Jean Becker joined the University of Waterloo in January as the new senior director, Indigenous initiatives. Becker, who is Inuk and a member of the Nunatsiavut Territory of Labrador, moved to Waterloo Region 40 years ago and has a long track record of building reciprocal relationships between post-secondary institutions and First Nations, Métis, and Inuit communities. The following is an excerpt from her lecture that is part of the University’s Indigenous Speakers Series.

What I really want to leave you today is a sense of who I am and the work I want to do here but also where I’m coming from as an Indigenous person, as an Inuk woman, living here in Kitchener-Waterloo in 2020 …

The other day, my husband … was cleaning up and he discovered my student ID card. That student ID card was dated 1979 and it was for (a course I took) at the University of Waterloo … That illustrates how lengthy my history with the University of Waterloo is … I have a history in this region and I have a very great love for the people that I’ve worked with, and the people that I’m in community with here. I was really fortunate to have the opportunity to meet and to learn from a number of elders those first years …

I’ve been really gifted with a lot of teachings and sacred teachings from the Anishnawbe people. I never had that opportunity when I was living at home in Labrador. There were no ceremonies being done in the years I was growing up there; the drums were no longer in Labrador.

As you can imagine, when the Europeans came to America we were the first peoples they encountered. The Christianization of the Inuit in Labrador started in 1763, which is considerably older than many parts of this country.

As you can imagine, when the Europeans came to America we were the first peoples they encountered. The Christianization of the Inuit in Labrador started in 1763, which is considerably older than many parts of this country.

Jean Becker

So many things, like the drums, have returned to Labrador but they returned after I left there. And they returned because people from there were going to places like Alberta because we know that they had sweat lodges and shaking tents at one time.

I spent 13 years at Wilfrid Laurier University where I had the opportunity to work in the Faculty of Social Work to help build something that didn’t exist — an Indigenous field of study in a Master of Social Work program  … It’s in its 16th year and has graduated more than 250 Indigenous social workers.
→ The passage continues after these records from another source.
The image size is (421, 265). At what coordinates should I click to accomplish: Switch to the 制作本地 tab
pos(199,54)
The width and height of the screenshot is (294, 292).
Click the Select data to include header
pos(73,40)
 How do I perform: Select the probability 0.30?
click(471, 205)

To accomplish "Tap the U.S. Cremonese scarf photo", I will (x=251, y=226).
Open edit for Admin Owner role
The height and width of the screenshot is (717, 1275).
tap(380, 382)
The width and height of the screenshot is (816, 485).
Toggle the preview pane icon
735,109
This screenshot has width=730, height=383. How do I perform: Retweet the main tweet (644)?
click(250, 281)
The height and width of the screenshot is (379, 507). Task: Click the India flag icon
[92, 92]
This is the kind of thing I hope I will be able to do here. To begin to decolonize the institution that we’re all working in, to create space, not just for Indigenous people because we always say when we do this work — Indigenous inclusion, Indigenous knowledge — it is for everybody and it benefits everybody. Even the presence of it in an institution benefits the institution. I’ve seen it happen. I’m so excited that it could happen here … I’m looking forward to the coming years and I’m really grateful that you’re all here to begin this with me today.